Low Carbohydrate Availability Promotes a Distinct Circulating microRNA Profile 24 Hours Following Aerobic Exercise

Low carbohydrate availability during recovery from aerobic exercise alters skeletal muscle microRNA (miRNA) profiles, which may mechanistically regulate exercise recovery. However, its impact on circulating miRNA (c-miRNA) profiles remains unclear. This study aimed to determine the effects of low versus adequate carbohydrate availability on c-miRNA profiles during recovery from aerobic exercise.
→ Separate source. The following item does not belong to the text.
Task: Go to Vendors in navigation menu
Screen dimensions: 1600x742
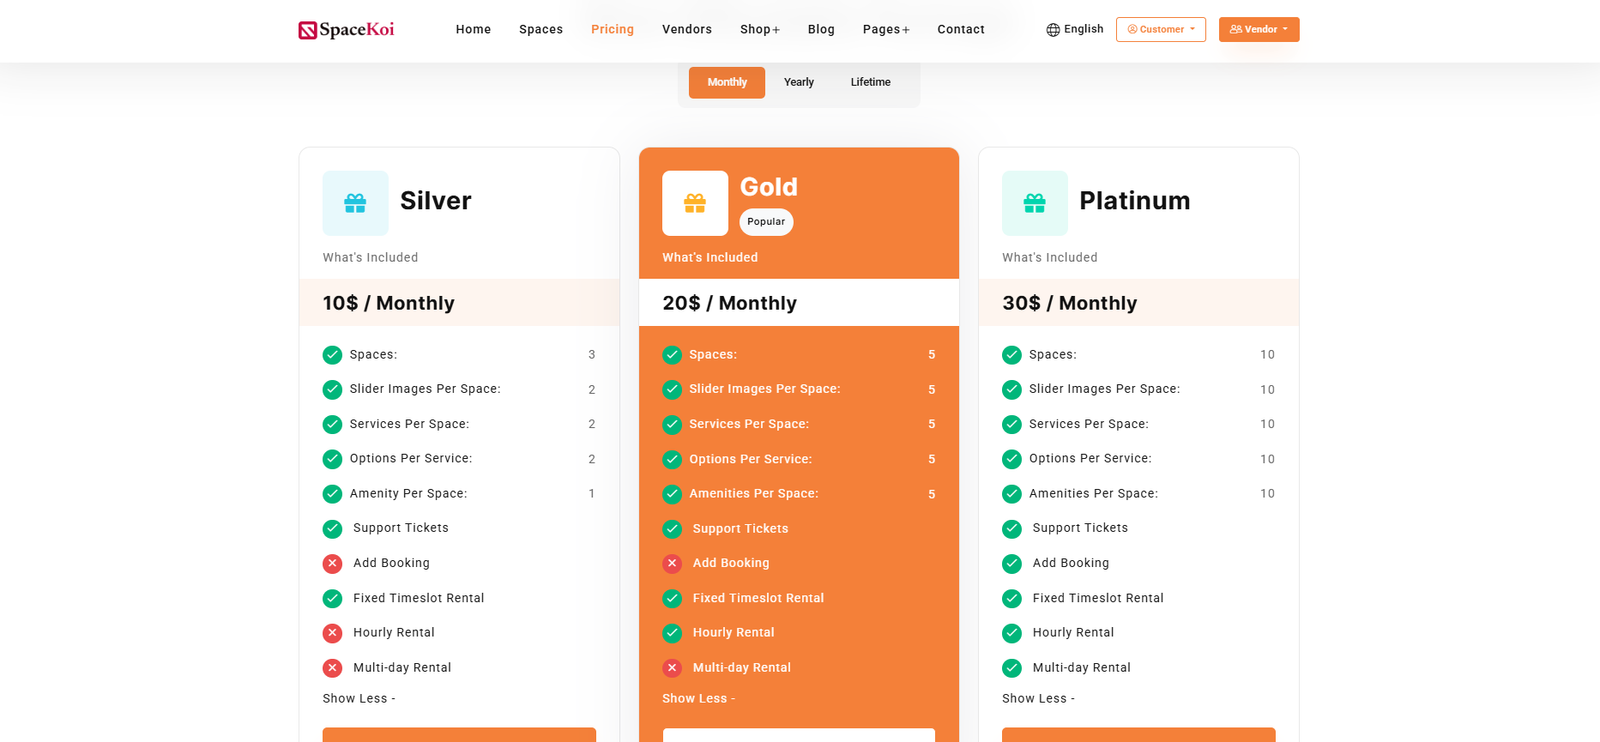Action: coord(687,30)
Nine males (22±4yrs, 1.81±0.09m, 83.9±11.9kg, 25.7±2.3kg/m , mean±SD) completed this randomized, crossover study consisting of two glycogen depletion trials, followed by 24 hours of isocaloric refeeding to induce low (LOW; 1.5 g/kg carbohydrate, 3.0 g/kg fat) or adequate (AD; 6.0 g/kg carbohydrate, 1.0 g/kg fat) carbohydrate availability. Total c-miRNA were extracted from serum 24 hours following glycogen depletion exercise. Data were log transformed and analyzed as fold change relative to AD. Bioinformatics were conducted on significant c-miRNA and associated pathways (miRTarBase/KEGG). Follow-up transfection of miR-375-3p mimic or inhibitor into C2C12 cells assessed metabolic, inflammatory, and catabolic pathways at the gene and protein levels. Of the 84 miRNA assessed, miR-335-5p (-0.49±0.60; P=0.04) and miR-375-3p (-1.57±1.25; P=0.01) were significantly lower, and miR-214-3p (1.76±1.85; P=0.02) was significantly higher in AD versus LOW. experiments indicated that miR-375-3p regulates catabolic pathways at the gene and protein level. Low carbohydrate availability alters c-miRNA profiles, particularly miR-375-3p, which targets proteostasis and metabolism 24 hours into recovery from aerobic exercise. These findings identify unique c-miRNA targets as potential biomarkers for the mechanistic effects of low carbohydrate availability on exercise recovery.